Dativ ist dem Genitiv sein Tod
Dativ ist dem Genitiv sein Tod: Story of a Bloody Murder in SpaCy and Numpy
German genitive case is roughly the case that marks possession and is expressed by the apostrophe (‘s) and possessive “of” in English. See quick examples:
Die Nachrichten des Tages news of the day
Der Beruf des Mannes ist Arzt. Profession of the man is doctor./Man's profession is doctor.
The genitive of possession and relationships occurs frequently in formal standart German. For instance the following sentence about private customer loans, is from Deutsche Bank customer service website:
Sie ist befugt, den Darlehensnehmer bei der Beantragung des Darlehens zu
In everyday spoken German, story is completely different. von + Dative often replaces Genitive. See the example:
Das ist der Hund des Mannes. That's the man's dog.

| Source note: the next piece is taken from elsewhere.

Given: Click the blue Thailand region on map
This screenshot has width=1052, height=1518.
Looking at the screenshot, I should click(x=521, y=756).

Das ist def Hund vom Mann. That's the dog from the man. -> That's the dog of the man.
In this post, we’ll carry an emprical examination if Dative really replaced Genitive. We’ll investigate cases of nominal genitiv and prepositinal genitiv i.e.

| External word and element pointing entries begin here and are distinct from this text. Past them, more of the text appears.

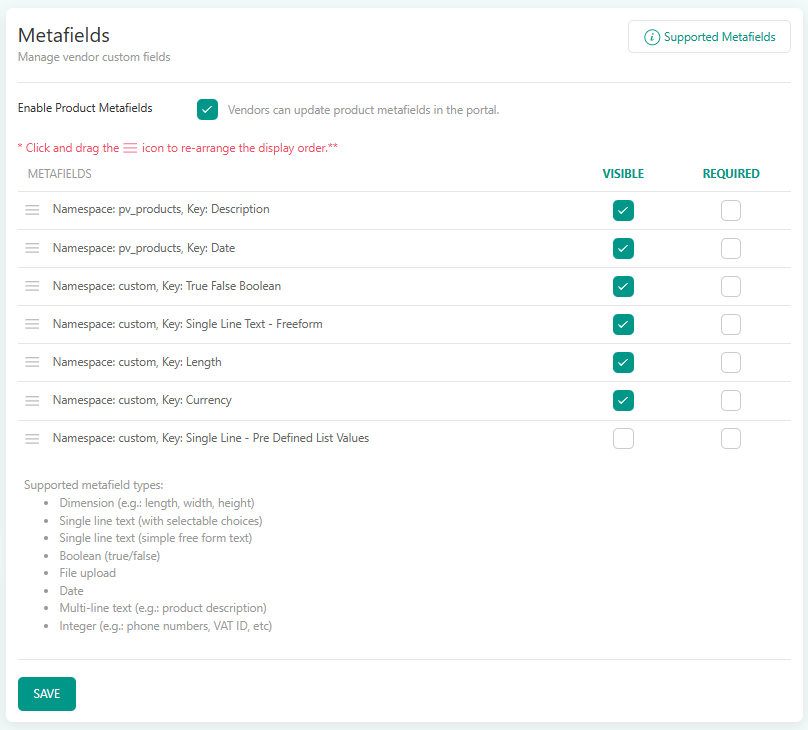Click the info icon in Supported Metafields
The height and width of the screenshot is (730, 808).
point(652,37)
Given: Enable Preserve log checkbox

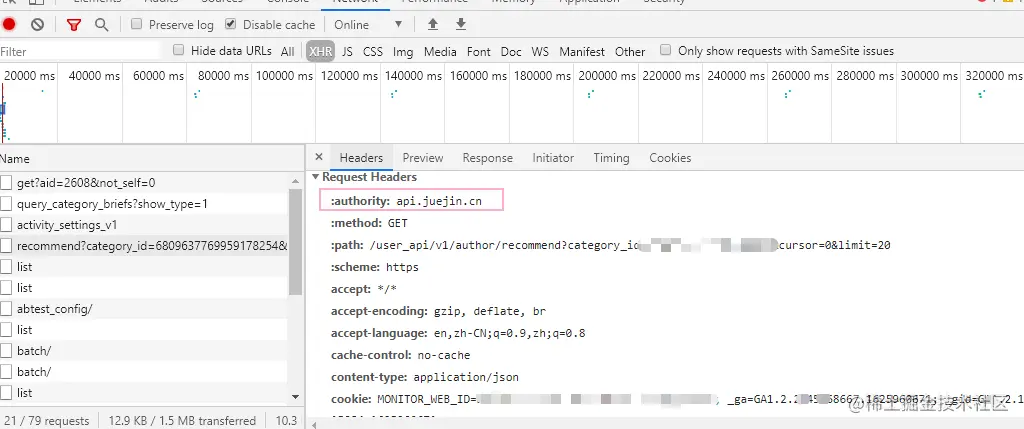Looking at the screenshot, I should point(136,24).
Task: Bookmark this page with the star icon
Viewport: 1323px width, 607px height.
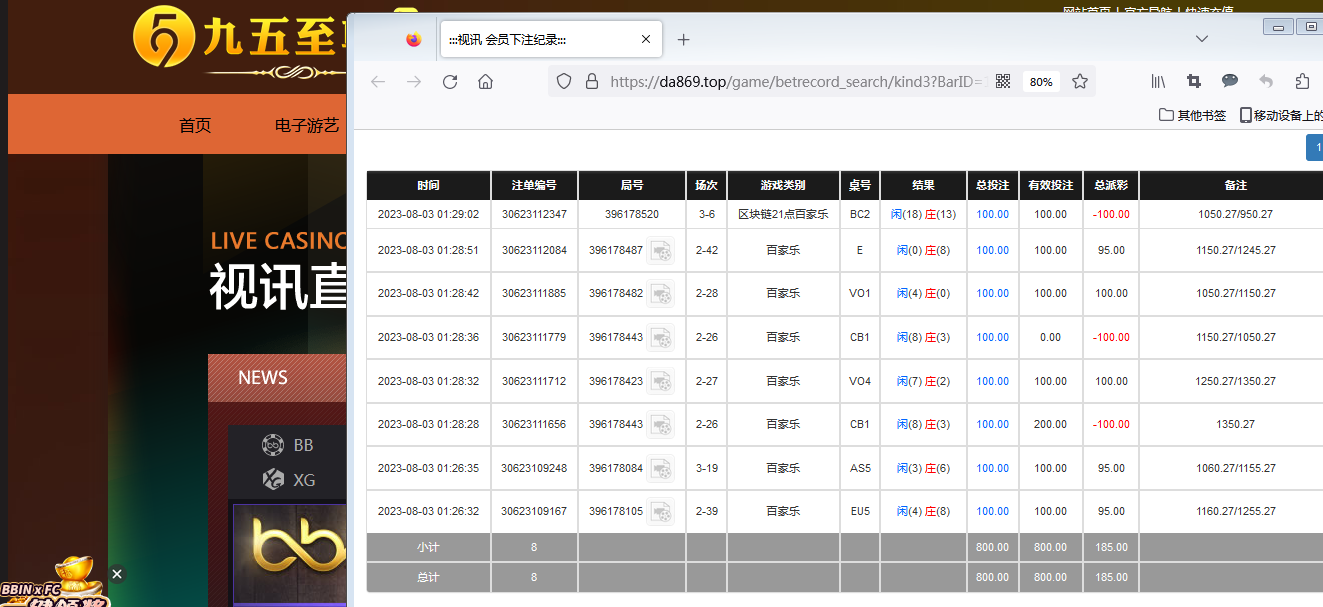Action: point(1080,82)
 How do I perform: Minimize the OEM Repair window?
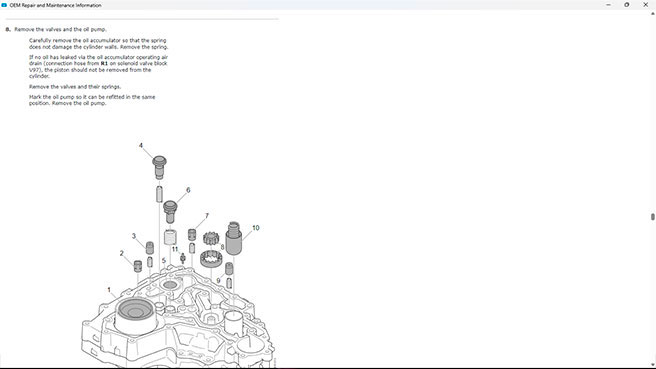tap(608, 5)
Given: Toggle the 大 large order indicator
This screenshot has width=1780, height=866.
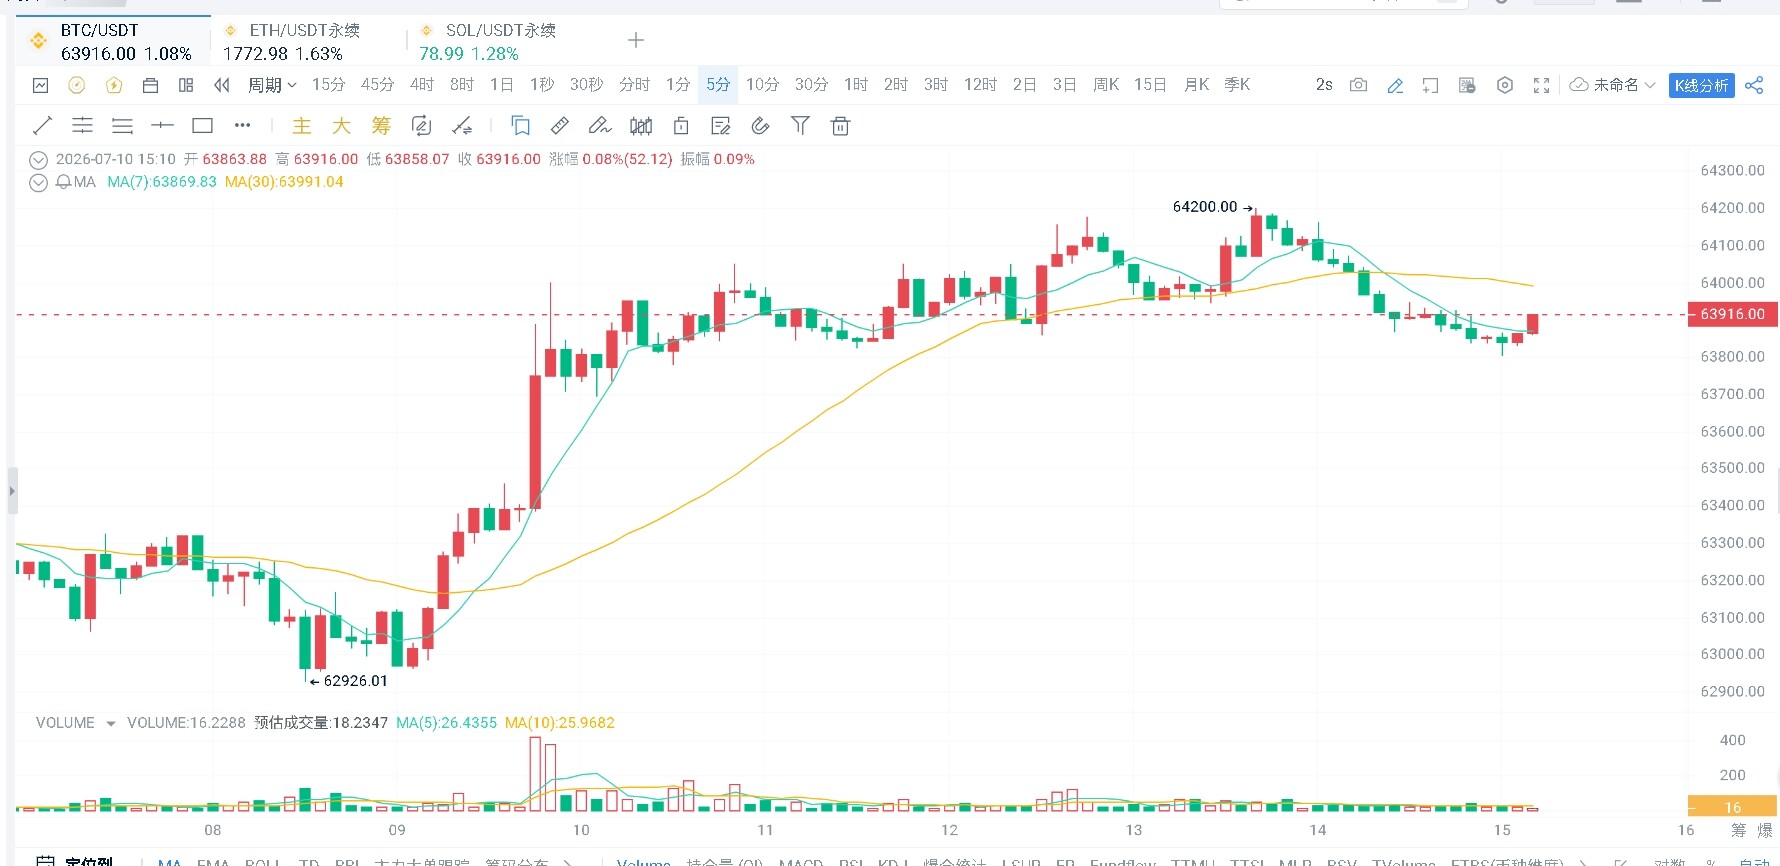Looking at the screenshot, I should click(341, 125).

- Is von + Dative replacing Genitive?
- What’s up with prepositions that are supposed to be used with genitive? I often see them incorrectly used with Dative, as well in informal wriiting language.
Basically what we’ll do is:
- Collect samples
- Look for all genitive forms and count how many of them is real genitive, how many of them dative replacement
- Look for genitive prepositions, count how many of them used correctly
- Count occurences of Dessen, Deren and Wessen, see the explanations below
First, let’s see the genitive case in detail, then we can jump onto our dataset and do the hypothesis testing!
Genitive in NP
In grammar, genitive is the grammatical case that marks a noun as modifying another noun. Genitive also has prepositional and adverbial uses. In general, NP in German consists of the following word order:
Article, Number, Adjective(s), Noun, Genitive attribute, Position(s), Relative Cluase, Reflexive Pronoun
significantly longer than the English counterpart. However, usual noun phrases are not this long of course, usually of the form Article + Adjective? + Noun (so don’t be scared and run away :blush:). Reason that genitive attribute use is declining might be due to this reason as well, not to make long noun phrases; longer it gets more difficult to understand. Genitive in NP, i.e. nominal genitive marks possession:
Der Beruf des alten Mannes the profession of the old man
Des alten Mannes Beruf the old men's profession
and replaced by von + dative combo in everyday spoken language:
der Hund meines Bruders -> der Hund von meinem Bruder
#1 murderer is, this usage of the Dative. Though this construction is not incorrect, considered as “not very elegant”. However, educated or not many people use these sort of construction in spoken language and informal written communication such as texting, emailing and blogging. That’s how a language use one of its cases, in my opinon.
Prepositional Genitive
In formal standart German, the object of an accusative preposition takes the genitive case. Some of common genitive prepositions are
jenseits on the other side of
anlässlich on the occasion of
kraft by virtue of
anstelle in place of
laut according to
aufgrund on the basis of
seitens on the part of
außerhalb outside of
trotz despite, in spite of
bezüglich with regard to
während during
innerhalb within
wegen because of
with some examples:
innerhalb eines Tages within a day
statt des Hemdes instead of the shirt
während unserer Abwesenheit during our absence
In my opinoin, #2 murderer is incorrectly used datives after these prepositions. For instance, evein in written language I see a lot wegen dem
instead of the correct use wegen des
. Unlike replacement with Dative, this usage is wrong.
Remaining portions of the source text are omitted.